Il a pratiquement exonéré le système de tout blâme. Le Québec possède un plus haut taux de diplomation que la moyenne nord-américaine ou celle des pays de l'Organisation de coopération et de développement économique (OCDE), a-t-il dit. «Les étudiants québécois réussissent mieux en sciences et en maths que la moyenne des pays.

«Il est où, le problème?» a-t-il lancé avant de répondre lui-même. «C'est précisément celui des jeunes qui entrent dans le système et ne terminent pas dans les délais prescrits.»

Jean Charest y est allé d'une analogie qu'il a lui-même qualifiée de «boiteuse». Devant ce phénomène, tout se passe comme si un citoyen convoque un plombier pour réparer un robinet, alors que le problème, c'est que «la rivière est à sec. Dans le cas du décrochage, on regarde toujours le bout du robinet. Les gens ont de la difficulté à aller à l'essentiel.

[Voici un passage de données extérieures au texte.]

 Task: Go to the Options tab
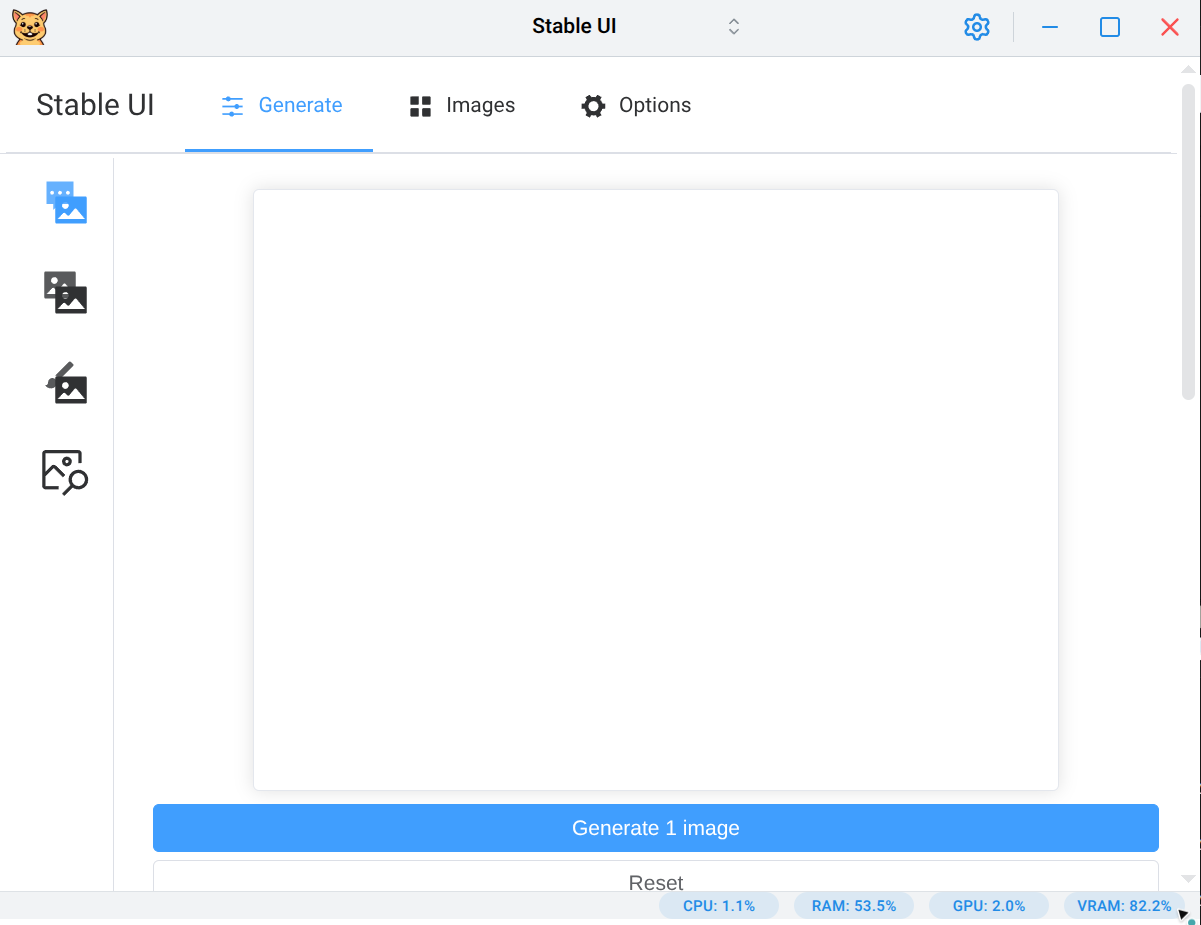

«Pourquoi dans certaines communautés le taux de poursuite des études est-il très élevé? Pourquoi ils sont à l'école, alors que d'autres ne le sont pas? Il y a une raison pour ça.»

L'éducation peu valorisée

Un autre conférencier, Joseph Facal, un ancien ministre du Parti québécois, voit autrement le système d'éducation. Les Québécois ne valorisent pas assez l'éducation, a avancé celui qui est maintenant analyste politique et professeur à l'université.

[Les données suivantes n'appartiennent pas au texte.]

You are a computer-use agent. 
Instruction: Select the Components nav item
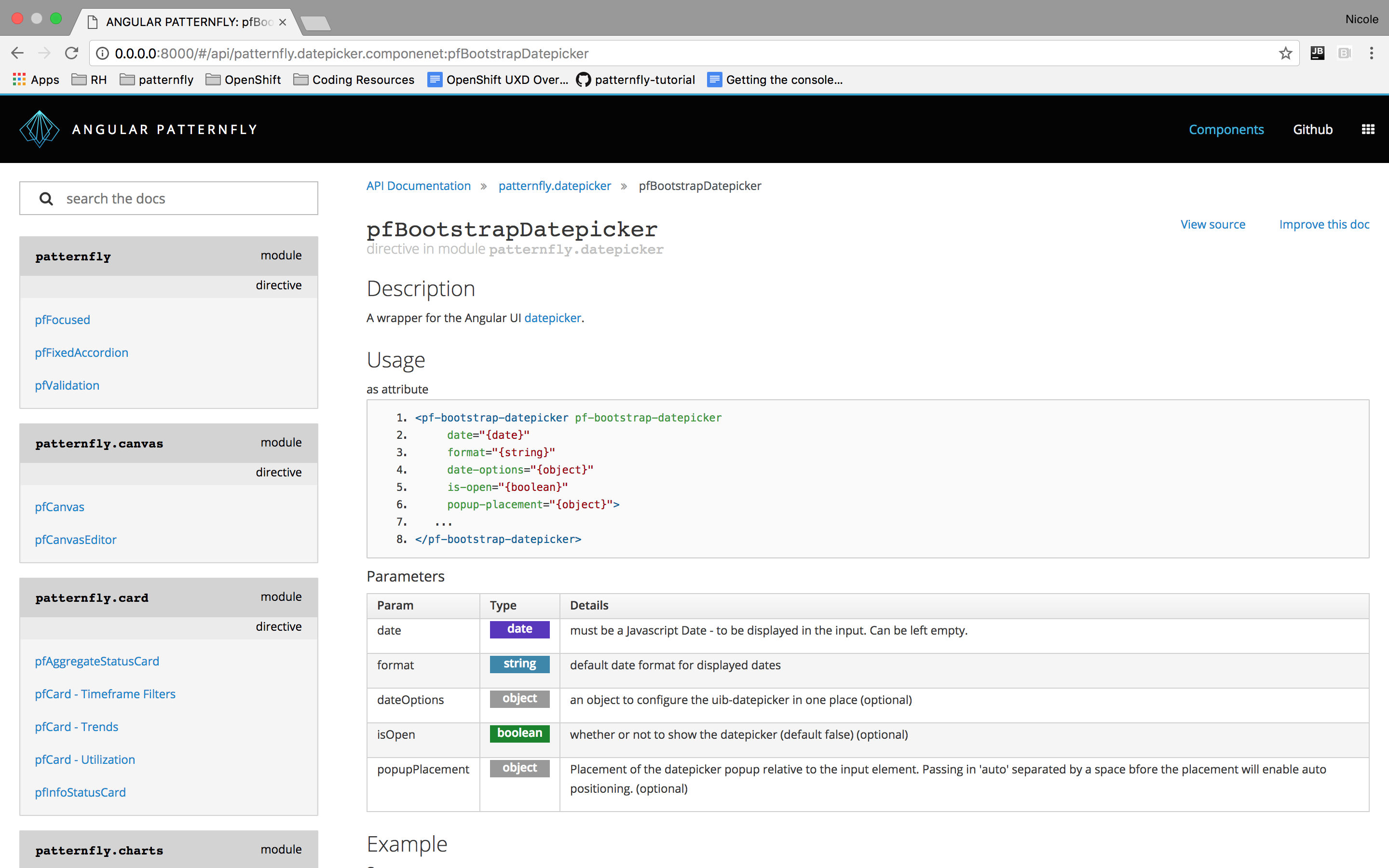coord(1226,129)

«Mais il y a aussi le fait que nous avons livré l'école québécoise à des théories pédagogiques douteuses. [Ses tenants] ont voulu nous faire accroire que l'échec [à l'école] n'existe pas. Je m'excuse, l'échec en compétition, ça existe, à l'école comme dans la vie.

«Je crois aussi que nous nous sommes éloignés de certaines valeurs traditionnelles, notamment que l'école doit être un lieu de persévérance et d'efforts, a plaidé M. Facal. Vous savez, tout changement n'est pas nécessairement un progrès. Il faut renouer avec le bon sens.»